Regardless, the OP might make use of this. All OP has to do is remember to ... "JUST SAY NO!" *every* time. I was doing this and almost hit enter after typing "Y". It would have been a catastrophe.
Sam
HTH
William L. Maltby wrote:
On Tue, 2006-06-06 at 13:23 -0400, Sam Drinkard wrote:
Regardless, the OP might make use of this. All OP has to do is remember to ... "JUST SAY NO!" *every* time. I was doing this and almost hit enter after typing "Y". It would have been a catastrophe.
Perhaps this?
echo N | yum erase *package_name* or
echo N | yum grouperase xxxxxx
On Tue, 2006-06-06 at 14:35 -0400, Barry L. Kline wrote:
William L. Maltby wrote:
On Tue, 2006-06-06 at 13:23 -0400, Sam Drinkard wrote:
Regardless, the OP might make use of this. All OP has to do is remember to ... "JUST SAY NO!" *every* time. I was doing this and almost hit enter after typing "Y". It would have been a catastrophe.
Perhaps this?
echo N | yum erase *package_name* or
Good reminder. S/b
yes 'N' | yum remove <pkg_name> # '*' dangerous if one copies & pastes
echo N | yum grouperase xxxxxx
^^^^^^^^^^ # Try groupremove, per yum --help
<snip sig stuff>
From rom what I see, the is no "erase" fro group in yum?
HTH
On Tue, 2006-06-06 at 16:45 -0400, Barry L. Kline wrote:
William L. Maltby wrote:
On Tue, 2006-06-06 at 14:35 -0400, Barry L. Kline wrote:
From rom what I see, the is no "erase" fro group in yum?
^^^^^^^^
Speaking of brain damage, this is an artifact of Evolution not handling a body line beginning with "From". Thunderbird has an even more damaged one, involving and equal sign and number.

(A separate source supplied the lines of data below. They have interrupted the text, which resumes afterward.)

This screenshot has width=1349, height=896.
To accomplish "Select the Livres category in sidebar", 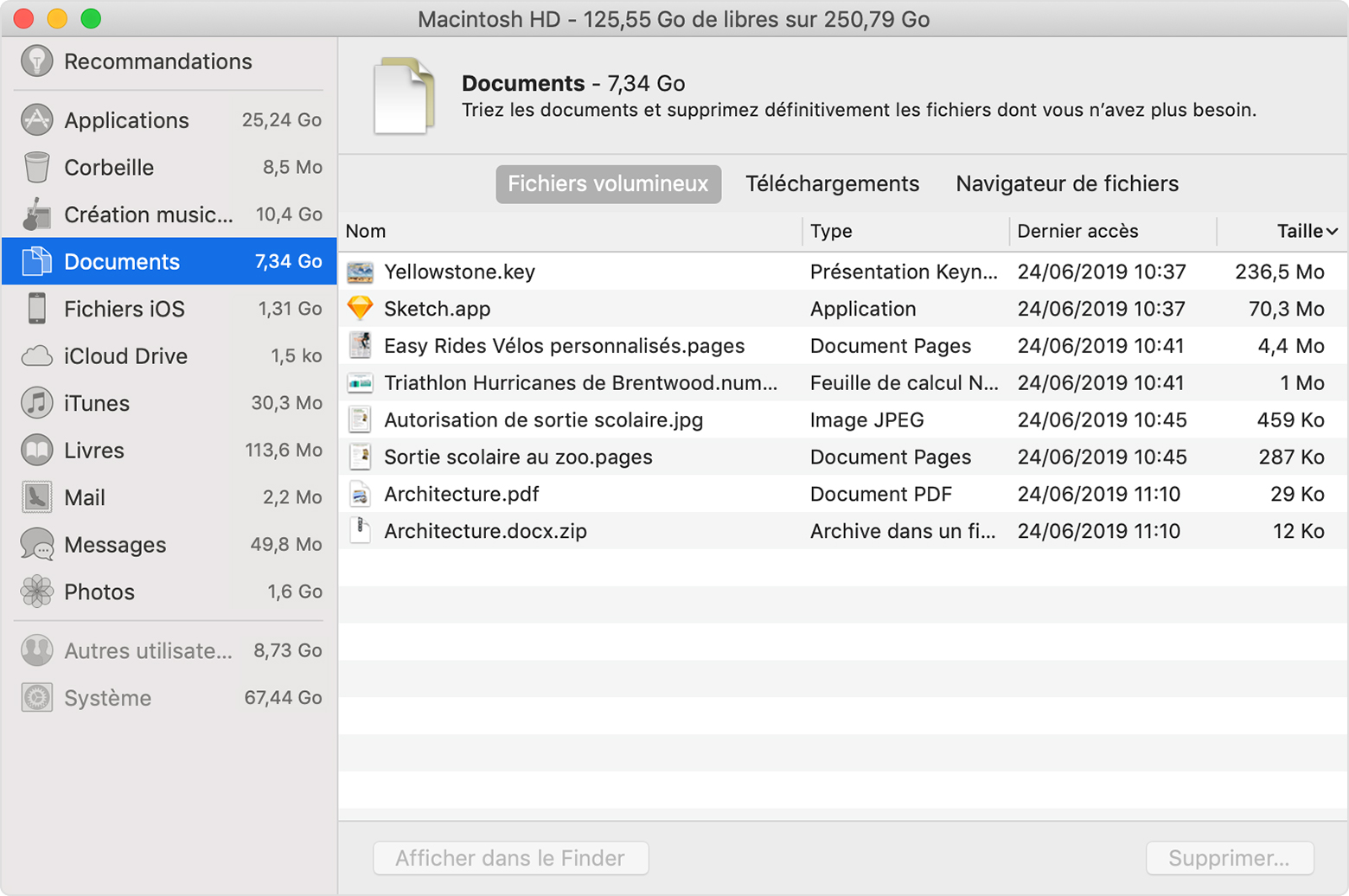I will (94, 451).
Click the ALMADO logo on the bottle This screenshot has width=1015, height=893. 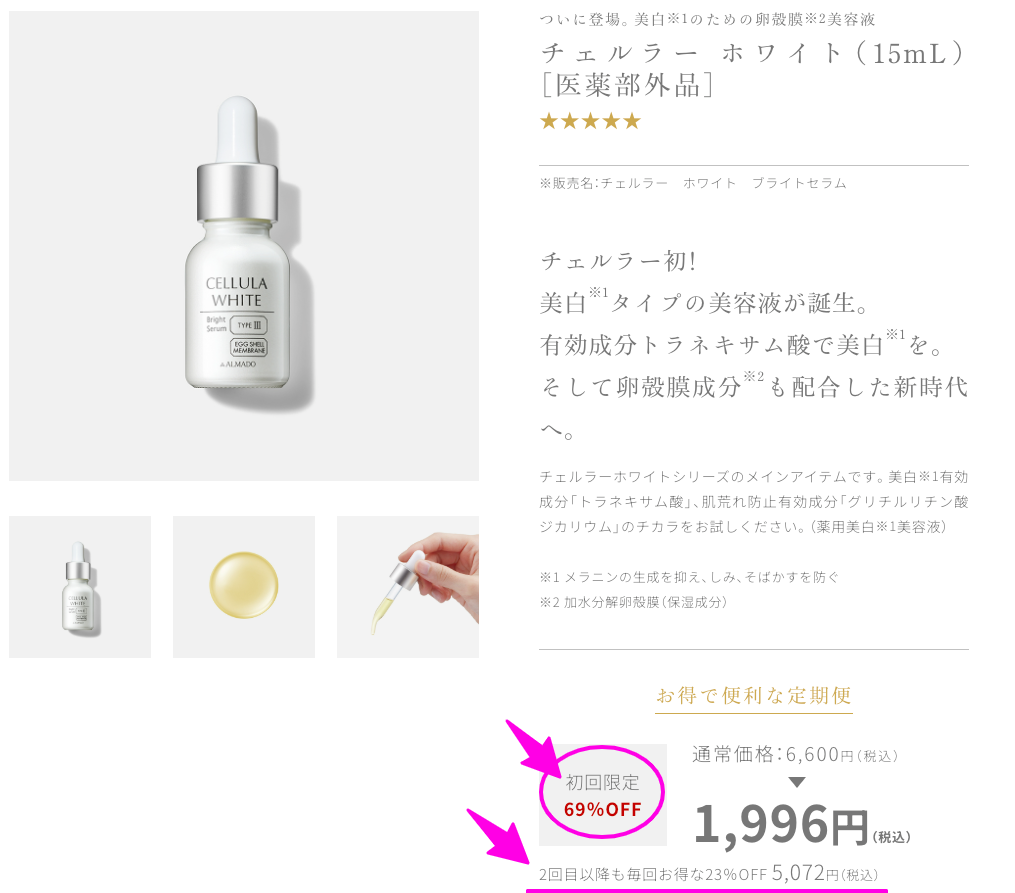(238, 364)
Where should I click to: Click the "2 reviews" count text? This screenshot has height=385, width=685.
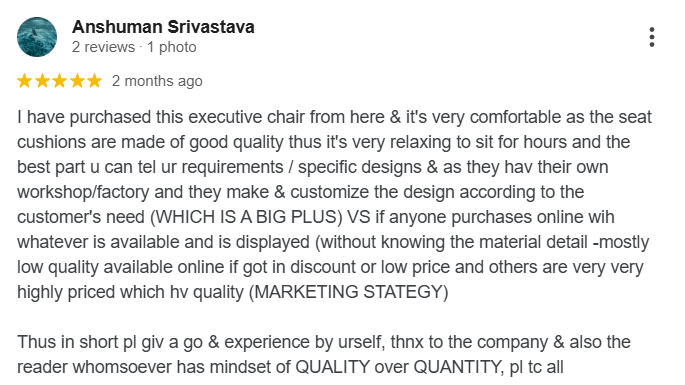tap(104, 47)
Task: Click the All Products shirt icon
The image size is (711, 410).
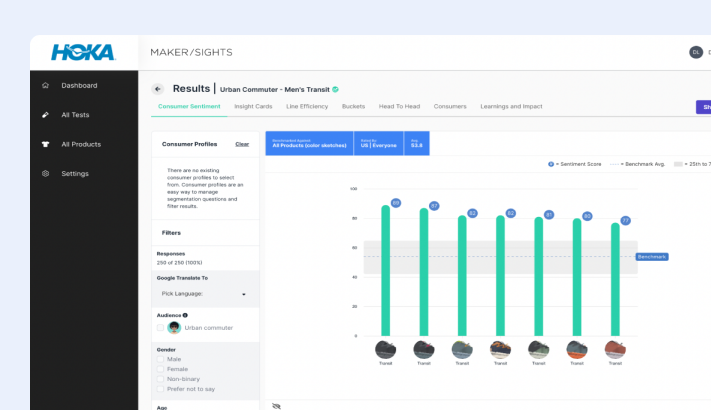Action: pyautogui.click(x=45, y=144)
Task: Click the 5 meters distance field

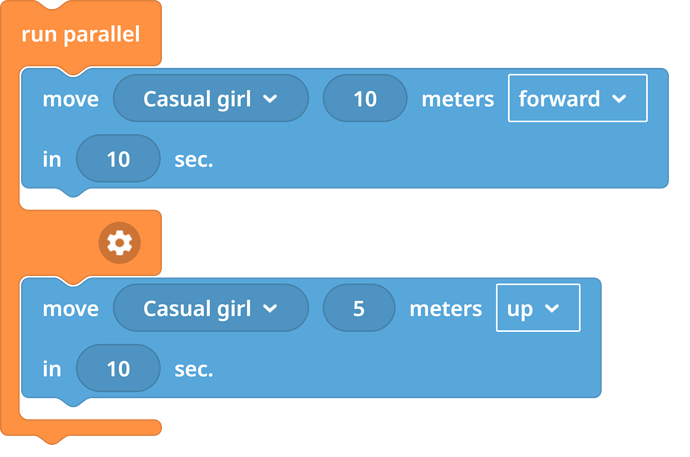Action: pyautogui.click(x=358, y=309)
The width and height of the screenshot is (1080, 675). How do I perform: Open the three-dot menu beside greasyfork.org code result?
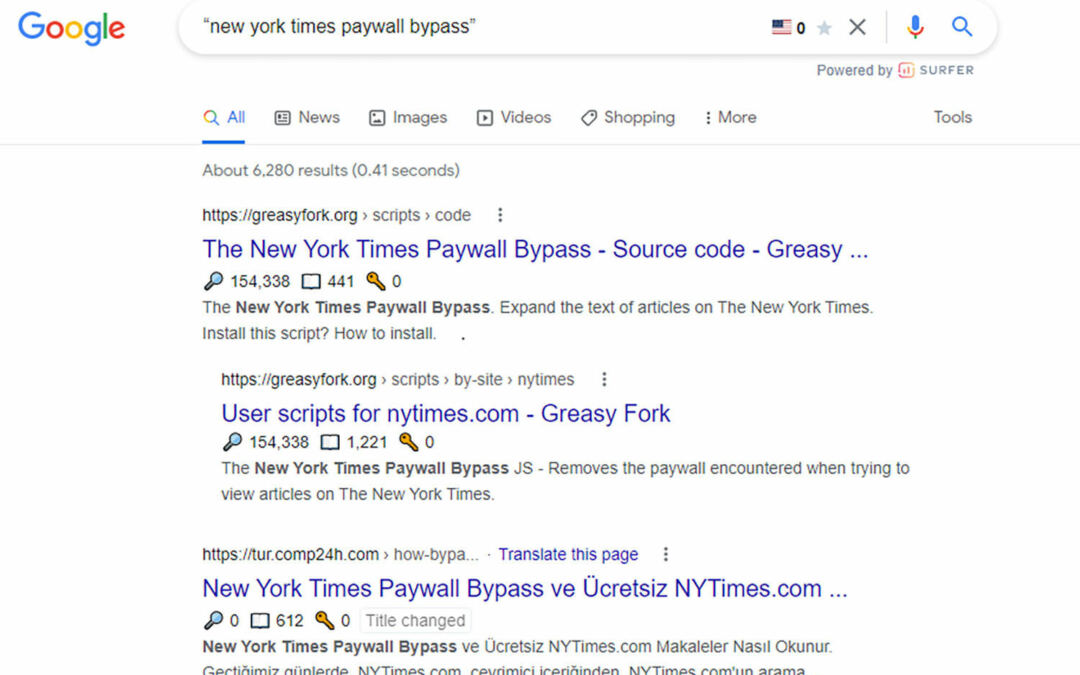pos(500,215)
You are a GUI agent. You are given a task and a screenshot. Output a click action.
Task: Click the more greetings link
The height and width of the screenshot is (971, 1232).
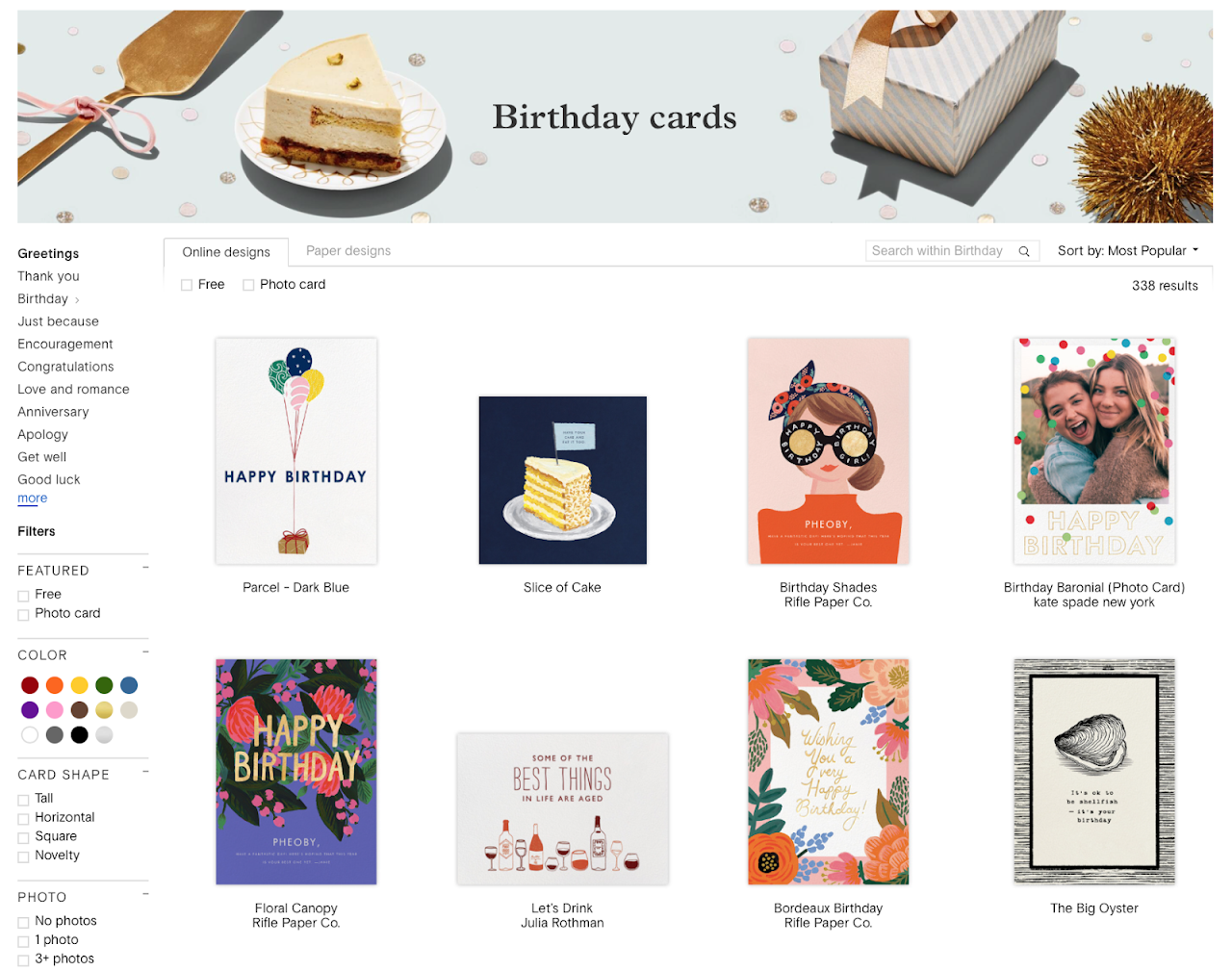click(x=32, y=498)
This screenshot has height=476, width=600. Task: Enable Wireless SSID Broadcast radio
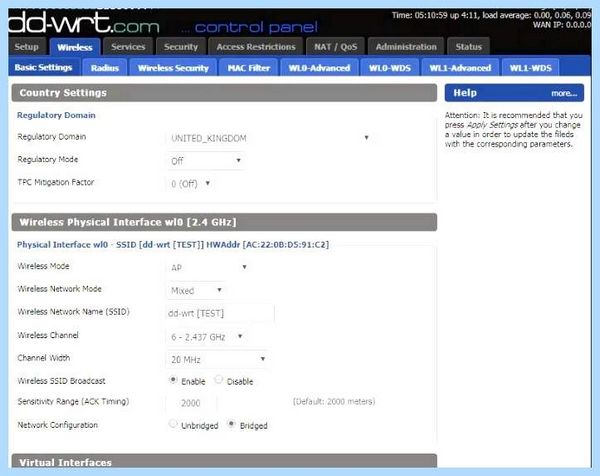173,380
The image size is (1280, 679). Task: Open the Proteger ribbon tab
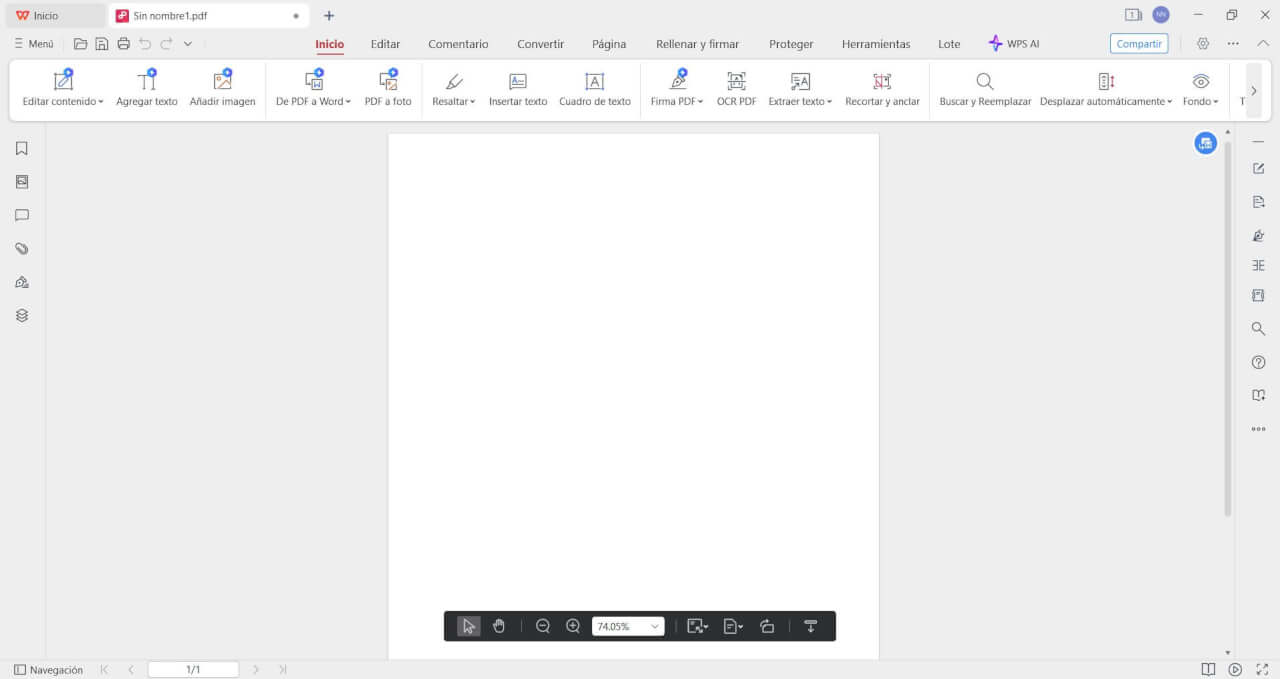point(791,44)
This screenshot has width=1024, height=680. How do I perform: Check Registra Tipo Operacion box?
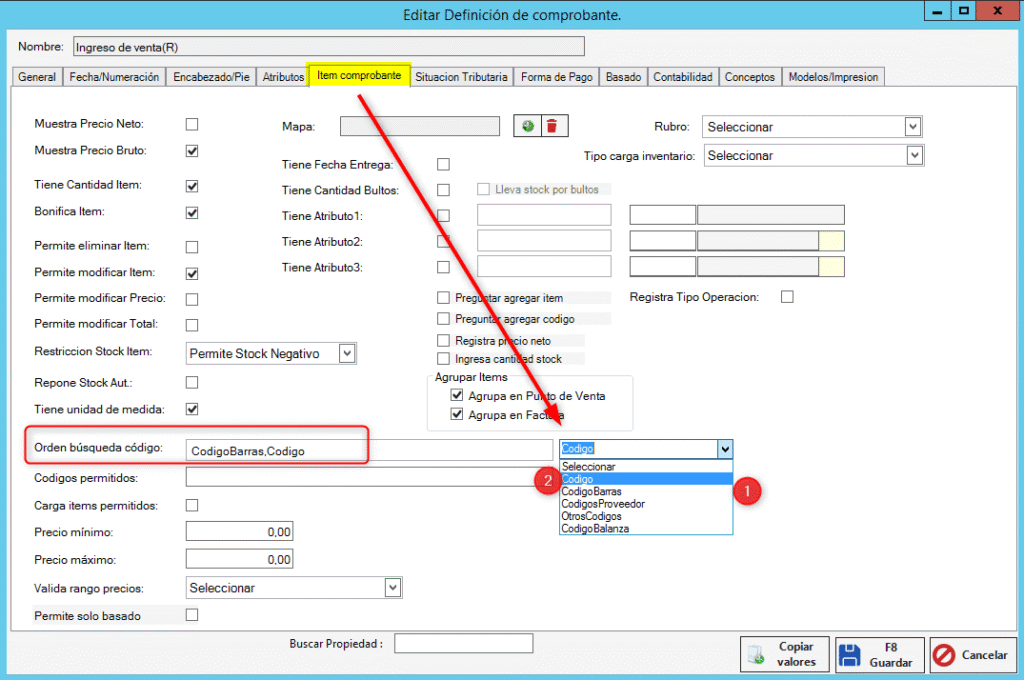[787, 297]
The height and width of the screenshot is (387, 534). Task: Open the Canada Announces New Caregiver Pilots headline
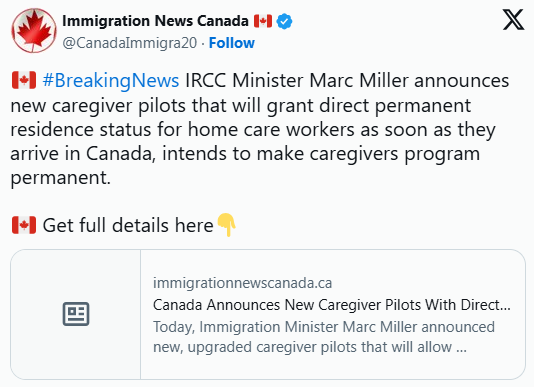click(x=332, y=305)
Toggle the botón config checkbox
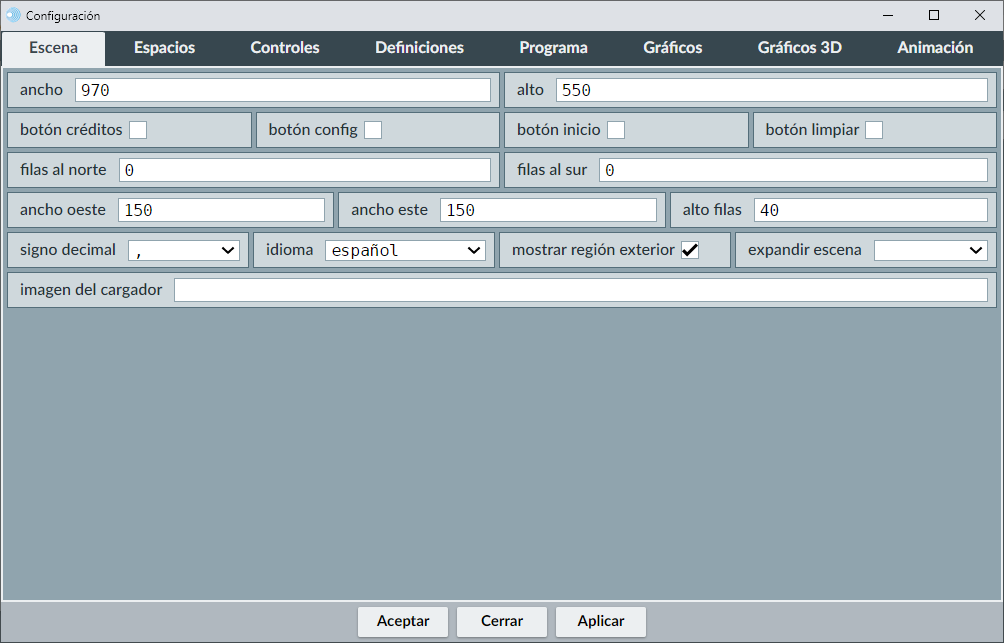Viewport: 1004px width, 643px height. (373, 130)
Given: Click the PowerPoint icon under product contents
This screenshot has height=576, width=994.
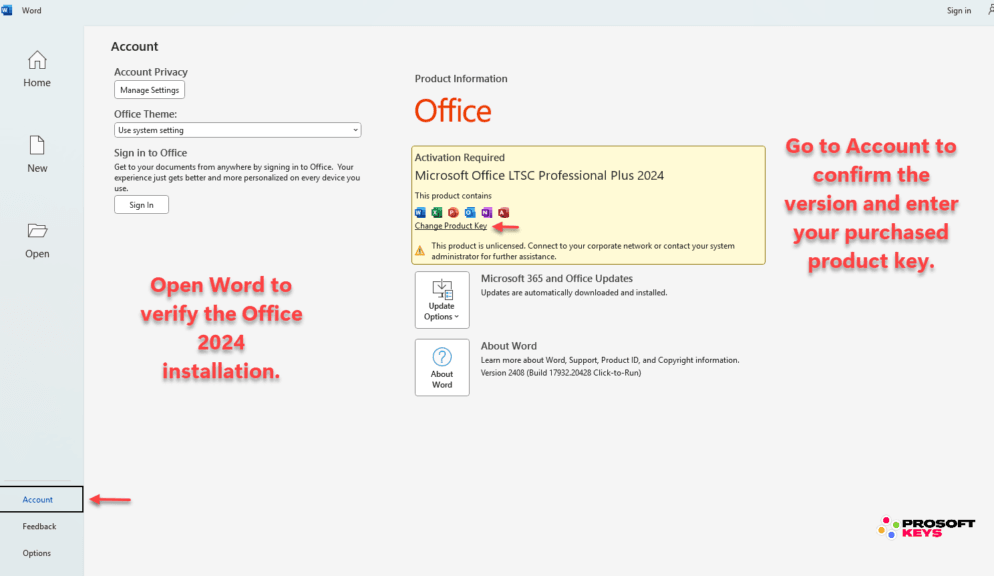Looking at the screenshot, I should [453, 212].
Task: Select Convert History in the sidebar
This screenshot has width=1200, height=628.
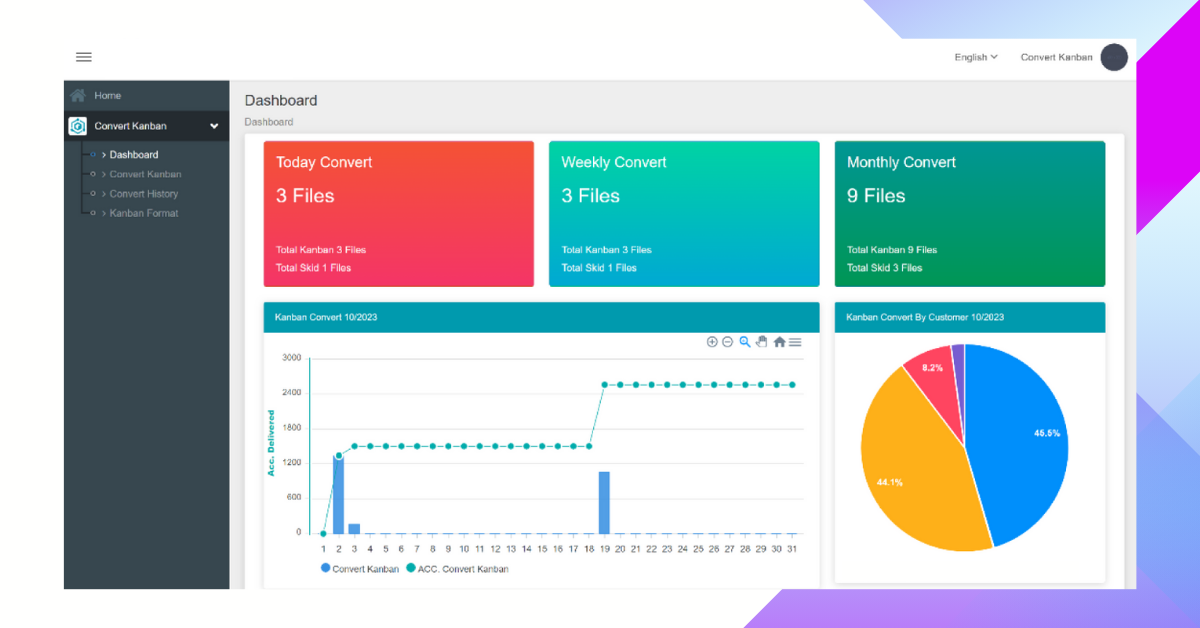Action: coord(143,194)
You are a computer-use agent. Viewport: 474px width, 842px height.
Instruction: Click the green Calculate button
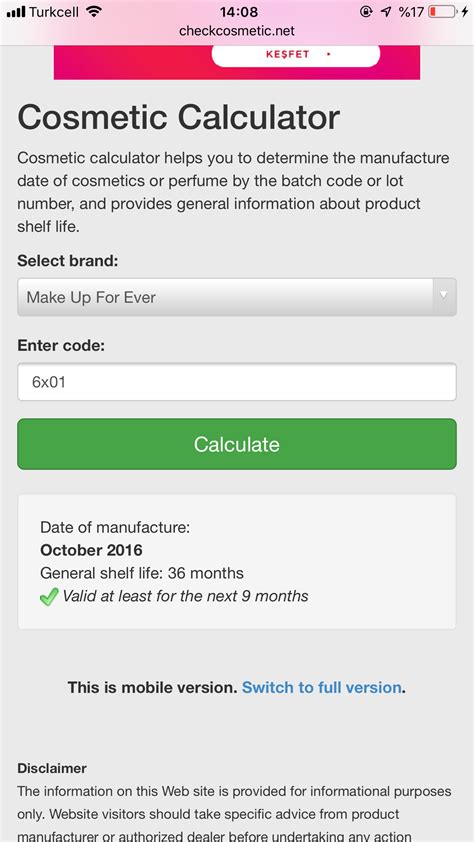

That's what I get for multitasking! My old brain is prone to stack overflows... You are correct, It's
yum groupremove
You have an empathetic listener here. My two remaining brain cells cause this sort of problem all the time (as you could see from the typing in my previous post). I think it's because they're trying to back each other up, knowing the other is so forgetful.
You know they say your *memory* is the 2nd thing to go... I can't remember the first! :-)
<snip>
The yum group commands (with the escapes :-)) worked their magic for me. Thank you to all helped. I do appreciate it.
Ed
On 6/6/06, Ed Morrison ed@morrisonnetworks.com wrote:
The yum group commands (with the escapes :-)) worked their magic for me. Thank you to all helped. I do appreciate it.
That's the shotgun blast to get you started. If you want to fine tune things a bit, you can do something like: 'rpm -qa | sort > starting_rpmlist'
and then go through that list removing what you don't need. If you're not sure what a package is, 'rpm -qi packagename' will give you a brief description of it. If you don't need it, use yum to remove it. Caution against a -y with yum when doing this, as occasionally a seemingly innocent package or something you don't know about might and up removing large chunks of things. Yum lets you know what it's taking, so a quick glance over the remove deps is a good idea.